*Collected data entries*:
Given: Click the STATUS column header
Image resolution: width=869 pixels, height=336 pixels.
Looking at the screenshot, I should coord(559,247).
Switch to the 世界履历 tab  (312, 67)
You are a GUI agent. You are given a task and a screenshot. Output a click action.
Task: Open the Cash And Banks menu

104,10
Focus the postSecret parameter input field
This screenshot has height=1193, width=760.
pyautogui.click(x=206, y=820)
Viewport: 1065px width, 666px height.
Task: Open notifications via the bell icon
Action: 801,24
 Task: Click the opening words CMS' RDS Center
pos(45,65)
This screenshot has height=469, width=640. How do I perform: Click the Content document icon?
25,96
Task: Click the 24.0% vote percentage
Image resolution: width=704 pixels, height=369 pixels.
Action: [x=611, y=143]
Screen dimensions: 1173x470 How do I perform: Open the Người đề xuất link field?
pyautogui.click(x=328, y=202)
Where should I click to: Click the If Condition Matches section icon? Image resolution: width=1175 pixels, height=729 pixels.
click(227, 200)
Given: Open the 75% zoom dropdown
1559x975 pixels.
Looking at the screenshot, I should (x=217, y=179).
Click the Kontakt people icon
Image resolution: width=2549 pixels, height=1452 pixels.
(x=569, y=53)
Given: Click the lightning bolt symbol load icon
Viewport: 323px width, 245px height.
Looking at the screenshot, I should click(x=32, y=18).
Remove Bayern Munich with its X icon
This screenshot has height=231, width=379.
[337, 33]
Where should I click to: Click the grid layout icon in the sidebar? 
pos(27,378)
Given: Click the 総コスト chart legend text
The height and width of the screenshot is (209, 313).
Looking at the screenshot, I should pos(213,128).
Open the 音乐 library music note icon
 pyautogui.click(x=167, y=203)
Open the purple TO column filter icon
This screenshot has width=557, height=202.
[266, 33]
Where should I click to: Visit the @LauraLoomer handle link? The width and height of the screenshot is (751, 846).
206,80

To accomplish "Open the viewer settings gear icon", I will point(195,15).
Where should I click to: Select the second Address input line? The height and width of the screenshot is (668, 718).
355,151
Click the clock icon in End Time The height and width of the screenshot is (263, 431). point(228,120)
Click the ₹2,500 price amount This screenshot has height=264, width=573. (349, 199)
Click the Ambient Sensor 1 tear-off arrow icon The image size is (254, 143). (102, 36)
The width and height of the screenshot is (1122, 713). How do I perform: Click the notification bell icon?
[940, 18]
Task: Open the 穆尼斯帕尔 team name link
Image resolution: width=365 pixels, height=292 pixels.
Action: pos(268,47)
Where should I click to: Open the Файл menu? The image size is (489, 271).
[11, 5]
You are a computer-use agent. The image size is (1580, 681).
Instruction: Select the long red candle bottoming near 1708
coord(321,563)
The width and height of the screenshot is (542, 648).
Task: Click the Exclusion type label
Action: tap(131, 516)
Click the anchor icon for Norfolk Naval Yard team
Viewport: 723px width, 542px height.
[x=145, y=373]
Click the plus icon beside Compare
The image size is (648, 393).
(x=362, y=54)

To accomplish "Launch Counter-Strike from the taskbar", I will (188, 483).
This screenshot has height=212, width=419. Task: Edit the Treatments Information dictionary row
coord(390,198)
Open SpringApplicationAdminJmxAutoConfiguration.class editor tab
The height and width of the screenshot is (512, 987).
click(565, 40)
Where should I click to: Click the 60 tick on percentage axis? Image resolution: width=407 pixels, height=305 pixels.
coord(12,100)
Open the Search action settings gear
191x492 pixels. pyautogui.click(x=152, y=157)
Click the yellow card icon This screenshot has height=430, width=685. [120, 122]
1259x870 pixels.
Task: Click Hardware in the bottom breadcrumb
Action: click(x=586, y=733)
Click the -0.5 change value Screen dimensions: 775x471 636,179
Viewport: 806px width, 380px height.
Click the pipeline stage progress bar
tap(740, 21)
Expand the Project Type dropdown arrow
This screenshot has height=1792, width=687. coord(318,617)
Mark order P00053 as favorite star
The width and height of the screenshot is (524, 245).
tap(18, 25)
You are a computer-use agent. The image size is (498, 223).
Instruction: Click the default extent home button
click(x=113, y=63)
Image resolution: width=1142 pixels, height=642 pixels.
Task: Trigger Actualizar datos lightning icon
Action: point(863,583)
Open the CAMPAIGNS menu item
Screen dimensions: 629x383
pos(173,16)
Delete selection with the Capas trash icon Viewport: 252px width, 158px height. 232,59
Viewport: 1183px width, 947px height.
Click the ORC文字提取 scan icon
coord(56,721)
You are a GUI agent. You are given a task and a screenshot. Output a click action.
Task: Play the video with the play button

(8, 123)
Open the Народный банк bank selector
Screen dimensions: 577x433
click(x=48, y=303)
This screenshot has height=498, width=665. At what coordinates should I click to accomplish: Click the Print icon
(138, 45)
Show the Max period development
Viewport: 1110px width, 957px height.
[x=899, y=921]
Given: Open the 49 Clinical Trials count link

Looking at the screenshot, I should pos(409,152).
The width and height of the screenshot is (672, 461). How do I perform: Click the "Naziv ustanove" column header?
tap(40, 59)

*Activity*: Each line in the data where the string "agent" occurs should be identified and copied.

*Written solution*:
You are a GUI agent. You are given a task and a screenshot. Output a click action.
You are a computer-use agent. The image size is (1580, 681).
You are a computer-use agent. The image size is (498, 223).
You are a GUI agent. You are given a task and a screenshot. Output a click action.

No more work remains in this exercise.